Streptococcal Pyrogenic Exotoxin B-mediated Inhibition of Apoptotic Cell Clearance by Macrophages

• Main Authors: Yueh-Ying Wu, 吳岳穎
• Other Authors: Yee-Shin Lin
• Format: Others
• Language: zh-TW
• Published: 2004
• Online Access: http://ndltd.ncl.edu.tw/handle/90077912510431553332

碩士 === 國立成功大學 === 微生物及免疫學研究所 === 92 === 　　Clearance of apoptotic cells rapidly by phagocytes is important in innate immunity to maintain cell homeostasis. Serum-derived protein S-mediated apoptotic cell clearance by macrophages was recently demonstrated.

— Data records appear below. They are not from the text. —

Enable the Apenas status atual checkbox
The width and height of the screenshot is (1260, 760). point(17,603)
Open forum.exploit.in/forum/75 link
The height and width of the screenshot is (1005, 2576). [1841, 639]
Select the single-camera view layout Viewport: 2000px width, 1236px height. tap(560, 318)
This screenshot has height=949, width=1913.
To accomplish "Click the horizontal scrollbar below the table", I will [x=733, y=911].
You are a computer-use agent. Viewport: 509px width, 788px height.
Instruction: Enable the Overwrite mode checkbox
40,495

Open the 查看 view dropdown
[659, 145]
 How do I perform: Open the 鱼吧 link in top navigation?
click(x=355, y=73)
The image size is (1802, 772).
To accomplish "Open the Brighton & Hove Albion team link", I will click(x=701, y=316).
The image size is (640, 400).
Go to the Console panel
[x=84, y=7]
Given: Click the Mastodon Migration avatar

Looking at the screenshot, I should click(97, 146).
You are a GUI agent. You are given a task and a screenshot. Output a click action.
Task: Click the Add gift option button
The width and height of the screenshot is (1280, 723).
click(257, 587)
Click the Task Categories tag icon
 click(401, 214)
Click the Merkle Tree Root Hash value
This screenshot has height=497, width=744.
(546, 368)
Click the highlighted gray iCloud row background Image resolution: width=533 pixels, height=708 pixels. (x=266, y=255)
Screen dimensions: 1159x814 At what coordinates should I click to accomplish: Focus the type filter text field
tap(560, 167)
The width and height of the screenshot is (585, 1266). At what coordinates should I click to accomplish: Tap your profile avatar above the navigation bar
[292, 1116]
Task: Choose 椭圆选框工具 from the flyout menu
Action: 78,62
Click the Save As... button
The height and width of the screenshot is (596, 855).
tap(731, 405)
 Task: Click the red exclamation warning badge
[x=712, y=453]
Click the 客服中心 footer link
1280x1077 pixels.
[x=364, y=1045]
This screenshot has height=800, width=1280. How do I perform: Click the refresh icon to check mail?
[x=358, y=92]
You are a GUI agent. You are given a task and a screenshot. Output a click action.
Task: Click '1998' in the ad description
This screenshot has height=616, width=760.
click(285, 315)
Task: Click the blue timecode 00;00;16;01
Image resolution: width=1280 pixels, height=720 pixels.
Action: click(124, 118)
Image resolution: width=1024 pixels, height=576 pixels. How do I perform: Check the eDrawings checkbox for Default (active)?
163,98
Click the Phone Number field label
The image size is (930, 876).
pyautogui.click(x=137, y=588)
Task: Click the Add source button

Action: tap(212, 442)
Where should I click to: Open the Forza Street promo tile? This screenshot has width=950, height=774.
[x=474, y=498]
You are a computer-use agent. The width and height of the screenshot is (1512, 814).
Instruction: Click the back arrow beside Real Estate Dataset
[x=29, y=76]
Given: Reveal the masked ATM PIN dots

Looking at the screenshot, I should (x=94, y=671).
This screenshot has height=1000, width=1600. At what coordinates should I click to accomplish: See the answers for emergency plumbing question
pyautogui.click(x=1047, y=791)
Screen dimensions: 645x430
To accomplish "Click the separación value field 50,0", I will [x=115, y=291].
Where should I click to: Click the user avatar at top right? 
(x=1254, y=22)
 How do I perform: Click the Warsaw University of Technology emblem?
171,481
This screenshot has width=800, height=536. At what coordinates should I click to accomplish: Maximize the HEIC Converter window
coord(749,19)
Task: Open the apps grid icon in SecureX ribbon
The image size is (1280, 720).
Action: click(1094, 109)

In this study, we show that streptococcal pyrogenic exotoxin B (SPE B), a cysteine protease produced by Streptococcus pyogenes, causes an inhibitory effect on protein S-mediated phagocytosis. Streptococcus pyogenes is a Gram-positive bacterium that can cause a wide range of diseases, including uncomplicated pharygitis, bacteremia, necrotizing fasciitis, and streptococcal toxin shock syndrome (STSS). This bacterium is also responsible for nonsuppurative sequelae, such as acute rheumatic fever and acute glomerulonephritis. There is vast repertoire of virulence factors that may participate in group A streptococcal (GAS) infections. SPE B, a streptococcal cysteine protease, may play an important role in severe GAS pathogenesis. We found that the ability of murine peritoneal macrophage phagocytosis of apoptotic cells promoted by serum was inhibited in the presence of SPE B. Interestingly, SPE B cleaved protein S directly via dose- and time-dependent manner and reduced protein S-mediated macrophage phagocytosis of apoptotic cells. These effects caused by SPE B were dependent on its protease activity as compared with SPE B mutant C192S, SPE A, or SPE B inactivation by cysteine protease inhibitor E64 pretreatment. Analysis of SPE B-specific cutting site and the cleaved protein S sequencing suggest that the C-terminal site of protein S, SK (a.a. 615 and 616), acts as the initial site of SPE B cleavage function. The loss of support on macrophage phagocytosis by protein S actually occurred while C-terminal site was disrupted by SPE B. Further studies demonstrated that cleaved protein S lost the binding ability to the surface of apoptotic cells. Therefore, a novel pathogenic role of SPE B is proposed that SPE B causes protein S destruction, followed by the inhibition of apoptotic cell clearance by macrophages.